Archived Outdoors

Making tracks: Kids trails program earns recognition after decade of growth

A father and son examine their progress at Chimney Rock State Park. Donated photo A father and son examine their progress at Chimney Rock State Park. Donated photo

In 2008, the Blue Ridge Parkway Foundation launched a new program aiming to get kids and families out exploring the high-elevation corridor. Ever since, the Kids in Parks program has mushroomed into a national endeavor with designated trails from San Diego, California, to Nags Head, North Carolina. 

Kids in Parks was recognized for its decade of accomplishments when it won the Youth Engagement Award at the SHIFT Festival in Jackson Hole, Wyoming.
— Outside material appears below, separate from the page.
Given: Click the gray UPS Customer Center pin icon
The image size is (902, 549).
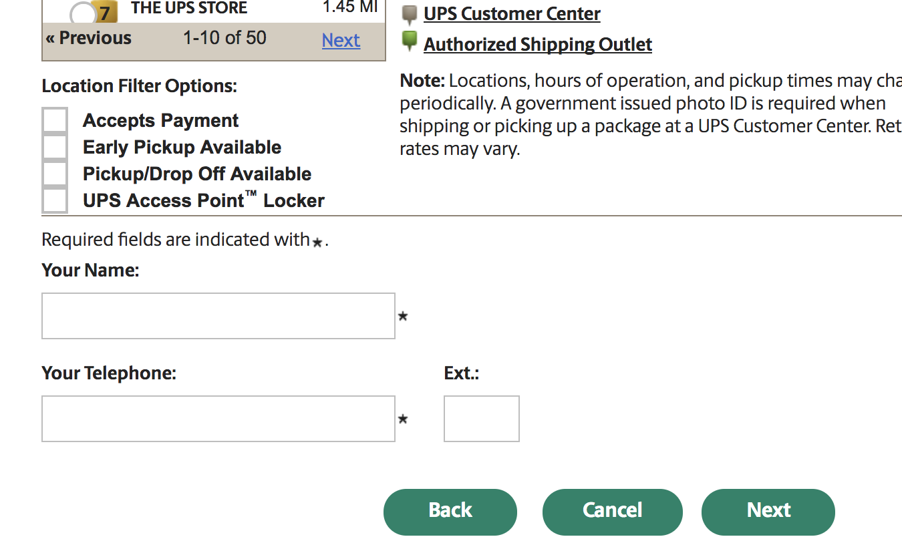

The annual SHIFT Awards recognize individuals, initiatives and organizations that contribute to conservation through human-powered outdoor recreation. 

“I don’t know that we envisioned that we would be in San Diego or in South Dakota, but we definitely set out to design it so it was going to be the next big thing in children’s nature programming, at least in the Blue Ridge,” said Kids in Parks Director Jason Urroz, who has been on board since the program’s inception. “It just so happens that nature deficit disorder, childhood obesity and people not spending time outdoors isn’t a Blue Ridge problem. It’s happening everywhere.”

 

Getting kids outside

The original idea behind Kids in Parks was to make outdoor exploration more accessible, simple and interactive for families by clearly identifying kid-friendly trails and having some sort of interpretation available to help kids learn about the plants, animals and other natural features they were seeing. 

The program was developed as a self-guided experience offering brochures to help kids interact with and learn about the trails, dubbed TRACK Trails. Most TRACK Trails are 1- or 2-mile hikes with some sort of interesting feature along the way.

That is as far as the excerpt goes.